◆ BRIEF ◆
Write out again, exactly, the lines below starting at the one with "Given: Click the green overview" and ending at the one with "Click the Version Control tool window button".

(Stored data)
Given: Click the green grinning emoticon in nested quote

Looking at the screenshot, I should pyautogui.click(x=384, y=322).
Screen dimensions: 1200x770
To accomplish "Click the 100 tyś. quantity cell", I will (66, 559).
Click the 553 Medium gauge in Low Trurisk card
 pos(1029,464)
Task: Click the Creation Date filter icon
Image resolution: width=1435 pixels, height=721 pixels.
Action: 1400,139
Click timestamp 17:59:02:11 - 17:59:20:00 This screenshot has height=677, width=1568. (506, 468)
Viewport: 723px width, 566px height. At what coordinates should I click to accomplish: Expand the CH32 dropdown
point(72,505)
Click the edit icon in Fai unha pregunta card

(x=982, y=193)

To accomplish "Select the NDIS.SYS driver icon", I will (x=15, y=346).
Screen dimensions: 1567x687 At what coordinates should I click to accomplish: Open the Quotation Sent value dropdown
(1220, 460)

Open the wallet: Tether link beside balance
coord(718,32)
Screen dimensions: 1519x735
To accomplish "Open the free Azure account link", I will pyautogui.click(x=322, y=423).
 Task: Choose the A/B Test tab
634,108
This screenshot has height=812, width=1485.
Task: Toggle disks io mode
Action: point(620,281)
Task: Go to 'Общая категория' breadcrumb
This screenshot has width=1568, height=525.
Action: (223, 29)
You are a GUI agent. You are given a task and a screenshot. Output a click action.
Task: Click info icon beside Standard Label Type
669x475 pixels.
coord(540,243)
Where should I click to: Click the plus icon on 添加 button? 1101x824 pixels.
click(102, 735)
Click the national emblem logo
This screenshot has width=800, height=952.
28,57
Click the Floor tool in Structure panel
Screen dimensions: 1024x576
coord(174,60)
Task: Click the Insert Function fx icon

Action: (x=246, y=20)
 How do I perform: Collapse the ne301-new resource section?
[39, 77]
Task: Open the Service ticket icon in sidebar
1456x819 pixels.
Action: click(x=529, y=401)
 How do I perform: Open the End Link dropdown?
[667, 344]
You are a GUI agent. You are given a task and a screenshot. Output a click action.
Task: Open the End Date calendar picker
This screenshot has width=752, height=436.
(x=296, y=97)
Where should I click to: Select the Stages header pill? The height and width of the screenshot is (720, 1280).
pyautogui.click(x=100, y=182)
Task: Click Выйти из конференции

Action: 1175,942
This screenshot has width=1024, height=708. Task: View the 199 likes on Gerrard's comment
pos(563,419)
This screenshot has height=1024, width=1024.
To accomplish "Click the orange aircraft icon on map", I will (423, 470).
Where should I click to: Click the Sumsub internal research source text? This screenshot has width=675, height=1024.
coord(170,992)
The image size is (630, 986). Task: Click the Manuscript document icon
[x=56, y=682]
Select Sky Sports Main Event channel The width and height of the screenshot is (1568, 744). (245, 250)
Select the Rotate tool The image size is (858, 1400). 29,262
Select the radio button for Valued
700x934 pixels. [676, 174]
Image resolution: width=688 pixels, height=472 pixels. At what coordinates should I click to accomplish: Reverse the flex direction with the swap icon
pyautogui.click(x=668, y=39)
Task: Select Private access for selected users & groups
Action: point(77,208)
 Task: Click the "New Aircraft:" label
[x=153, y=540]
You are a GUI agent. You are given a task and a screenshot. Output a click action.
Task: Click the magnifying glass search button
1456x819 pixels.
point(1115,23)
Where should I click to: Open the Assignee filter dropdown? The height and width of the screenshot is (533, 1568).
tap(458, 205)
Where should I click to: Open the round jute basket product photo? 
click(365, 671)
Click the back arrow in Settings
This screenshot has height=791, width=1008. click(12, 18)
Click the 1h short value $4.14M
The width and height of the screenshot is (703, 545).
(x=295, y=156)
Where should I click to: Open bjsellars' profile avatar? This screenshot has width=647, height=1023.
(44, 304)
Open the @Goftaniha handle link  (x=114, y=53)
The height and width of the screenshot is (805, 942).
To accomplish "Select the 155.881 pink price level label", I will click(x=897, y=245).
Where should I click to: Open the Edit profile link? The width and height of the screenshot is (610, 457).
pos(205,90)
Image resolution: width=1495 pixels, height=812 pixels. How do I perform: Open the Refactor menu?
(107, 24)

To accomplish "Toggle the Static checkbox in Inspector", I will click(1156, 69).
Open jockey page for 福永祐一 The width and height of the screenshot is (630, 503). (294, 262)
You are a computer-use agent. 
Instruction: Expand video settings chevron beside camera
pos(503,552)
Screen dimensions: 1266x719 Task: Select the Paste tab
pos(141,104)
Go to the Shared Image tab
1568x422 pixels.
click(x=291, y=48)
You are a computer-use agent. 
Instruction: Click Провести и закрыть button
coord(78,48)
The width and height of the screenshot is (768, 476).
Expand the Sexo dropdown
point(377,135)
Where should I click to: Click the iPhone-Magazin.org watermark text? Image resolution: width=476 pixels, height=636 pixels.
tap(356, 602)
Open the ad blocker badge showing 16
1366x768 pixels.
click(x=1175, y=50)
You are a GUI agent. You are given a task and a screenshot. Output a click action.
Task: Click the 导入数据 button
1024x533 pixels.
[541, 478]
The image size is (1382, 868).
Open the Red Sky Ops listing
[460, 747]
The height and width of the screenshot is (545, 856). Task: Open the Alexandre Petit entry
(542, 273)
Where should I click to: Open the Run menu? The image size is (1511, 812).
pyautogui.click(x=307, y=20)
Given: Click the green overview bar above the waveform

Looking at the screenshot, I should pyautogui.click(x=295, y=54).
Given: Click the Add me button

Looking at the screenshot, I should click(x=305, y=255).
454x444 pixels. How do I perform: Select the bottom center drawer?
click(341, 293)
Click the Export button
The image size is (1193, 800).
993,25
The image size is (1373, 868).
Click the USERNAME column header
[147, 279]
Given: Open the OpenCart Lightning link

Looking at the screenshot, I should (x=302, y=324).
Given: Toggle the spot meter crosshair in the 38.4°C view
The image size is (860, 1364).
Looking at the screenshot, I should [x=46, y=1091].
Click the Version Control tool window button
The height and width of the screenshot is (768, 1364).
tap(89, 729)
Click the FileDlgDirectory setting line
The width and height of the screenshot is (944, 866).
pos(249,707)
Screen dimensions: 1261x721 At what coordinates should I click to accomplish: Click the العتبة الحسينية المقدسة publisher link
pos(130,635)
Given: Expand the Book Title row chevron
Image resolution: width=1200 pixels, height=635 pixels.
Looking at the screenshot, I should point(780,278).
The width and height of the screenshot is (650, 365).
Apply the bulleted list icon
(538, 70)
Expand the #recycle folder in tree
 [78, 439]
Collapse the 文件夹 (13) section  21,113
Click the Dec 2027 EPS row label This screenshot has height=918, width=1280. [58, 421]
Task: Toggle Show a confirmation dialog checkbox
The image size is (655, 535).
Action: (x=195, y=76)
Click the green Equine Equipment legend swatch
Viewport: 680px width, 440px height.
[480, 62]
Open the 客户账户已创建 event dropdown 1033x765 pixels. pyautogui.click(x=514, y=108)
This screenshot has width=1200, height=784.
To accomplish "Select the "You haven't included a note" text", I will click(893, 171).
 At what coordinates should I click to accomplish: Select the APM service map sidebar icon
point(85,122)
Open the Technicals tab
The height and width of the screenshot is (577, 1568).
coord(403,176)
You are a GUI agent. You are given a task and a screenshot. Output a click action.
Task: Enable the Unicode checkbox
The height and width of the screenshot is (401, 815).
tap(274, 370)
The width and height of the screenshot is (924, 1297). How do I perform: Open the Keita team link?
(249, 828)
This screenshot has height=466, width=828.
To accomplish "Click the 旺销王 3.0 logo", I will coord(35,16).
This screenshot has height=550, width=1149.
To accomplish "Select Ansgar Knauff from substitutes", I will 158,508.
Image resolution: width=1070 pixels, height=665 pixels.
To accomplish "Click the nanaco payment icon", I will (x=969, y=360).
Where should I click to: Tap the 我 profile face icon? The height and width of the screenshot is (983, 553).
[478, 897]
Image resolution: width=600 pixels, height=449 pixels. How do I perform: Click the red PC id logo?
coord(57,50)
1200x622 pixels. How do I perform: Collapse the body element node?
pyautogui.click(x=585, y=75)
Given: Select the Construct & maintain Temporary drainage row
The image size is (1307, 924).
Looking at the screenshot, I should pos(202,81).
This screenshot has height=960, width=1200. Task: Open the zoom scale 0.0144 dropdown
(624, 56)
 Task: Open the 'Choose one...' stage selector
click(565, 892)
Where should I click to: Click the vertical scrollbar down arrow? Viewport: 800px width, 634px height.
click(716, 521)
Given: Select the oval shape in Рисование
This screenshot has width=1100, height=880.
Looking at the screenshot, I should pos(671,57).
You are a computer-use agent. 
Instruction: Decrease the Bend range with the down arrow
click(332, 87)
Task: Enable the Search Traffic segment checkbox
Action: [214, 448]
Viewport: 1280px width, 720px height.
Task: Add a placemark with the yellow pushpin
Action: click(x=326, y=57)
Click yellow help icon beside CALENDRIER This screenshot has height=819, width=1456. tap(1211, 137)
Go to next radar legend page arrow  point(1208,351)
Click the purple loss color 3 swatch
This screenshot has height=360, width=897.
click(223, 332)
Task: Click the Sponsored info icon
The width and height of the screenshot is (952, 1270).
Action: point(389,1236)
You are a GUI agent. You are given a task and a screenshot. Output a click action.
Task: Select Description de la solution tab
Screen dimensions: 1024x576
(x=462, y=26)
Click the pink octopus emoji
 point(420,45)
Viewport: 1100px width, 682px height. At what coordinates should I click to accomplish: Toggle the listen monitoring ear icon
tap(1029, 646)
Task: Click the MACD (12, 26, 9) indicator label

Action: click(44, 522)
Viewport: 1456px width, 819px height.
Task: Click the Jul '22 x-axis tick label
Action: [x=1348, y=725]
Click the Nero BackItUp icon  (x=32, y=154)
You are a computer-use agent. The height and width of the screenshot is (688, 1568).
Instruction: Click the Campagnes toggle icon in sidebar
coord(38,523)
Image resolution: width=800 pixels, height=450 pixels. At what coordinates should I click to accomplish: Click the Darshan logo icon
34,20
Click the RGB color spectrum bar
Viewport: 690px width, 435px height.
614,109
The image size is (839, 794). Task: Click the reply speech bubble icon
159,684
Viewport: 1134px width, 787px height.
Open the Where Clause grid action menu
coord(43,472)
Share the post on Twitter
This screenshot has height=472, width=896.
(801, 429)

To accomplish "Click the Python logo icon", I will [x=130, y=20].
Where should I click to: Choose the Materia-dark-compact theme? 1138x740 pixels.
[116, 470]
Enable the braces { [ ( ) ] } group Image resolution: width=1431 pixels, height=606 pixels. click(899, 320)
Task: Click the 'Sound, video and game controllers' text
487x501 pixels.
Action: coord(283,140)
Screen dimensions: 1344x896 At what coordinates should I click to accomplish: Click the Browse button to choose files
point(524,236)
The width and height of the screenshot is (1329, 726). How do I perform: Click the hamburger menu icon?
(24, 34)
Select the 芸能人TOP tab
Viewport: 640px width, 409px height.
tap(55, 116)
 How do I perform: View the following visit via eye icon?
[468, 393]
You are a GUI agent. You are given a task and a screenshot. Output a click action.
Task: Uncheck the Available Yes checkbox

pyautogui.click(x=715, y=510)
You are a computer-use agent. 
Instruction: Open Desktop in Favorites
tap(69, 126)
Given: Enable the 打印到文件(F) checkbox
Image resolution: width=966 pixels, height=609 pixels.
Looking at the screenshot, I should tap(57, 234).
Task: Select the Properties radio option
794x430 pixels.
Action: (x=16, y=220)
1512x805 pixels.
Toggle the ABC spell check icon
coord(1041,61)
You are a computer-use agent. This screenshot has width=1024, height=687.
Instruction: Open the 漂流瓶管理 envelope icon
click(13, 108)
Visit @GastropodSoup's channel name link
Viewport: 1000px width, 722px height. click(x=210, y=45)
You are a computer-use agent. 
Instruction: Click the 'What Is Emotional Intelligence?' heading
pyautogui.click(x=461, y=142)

◆ ANSWER SECTION ◆
Given: Click the green overview bar above the waveform

Looking at the screenshot, I should pyautogui.click(x=295, y=54).
Given: Click the Add me button

Looking at the screenshot, I should click(x=305, y=255).
454x444 pixels. How do I perform: Select the bottom center drawer?
click(341, 293)
Click the Export button
The image size is (1193, 800).
993,25
The image size is (1373, 868).
Click the USERNAME column header
[147, 279]
Given: Open the OpenCart Lightning link

Looking at the screenshot, I should (x=302, y=324).
Given: Toggle the spot meter crosshair in the 38.4°C view
The image size is (860, 1364).
Looking at the screenshot, I should [x=46, y=1091].
Click the Version Control tool window button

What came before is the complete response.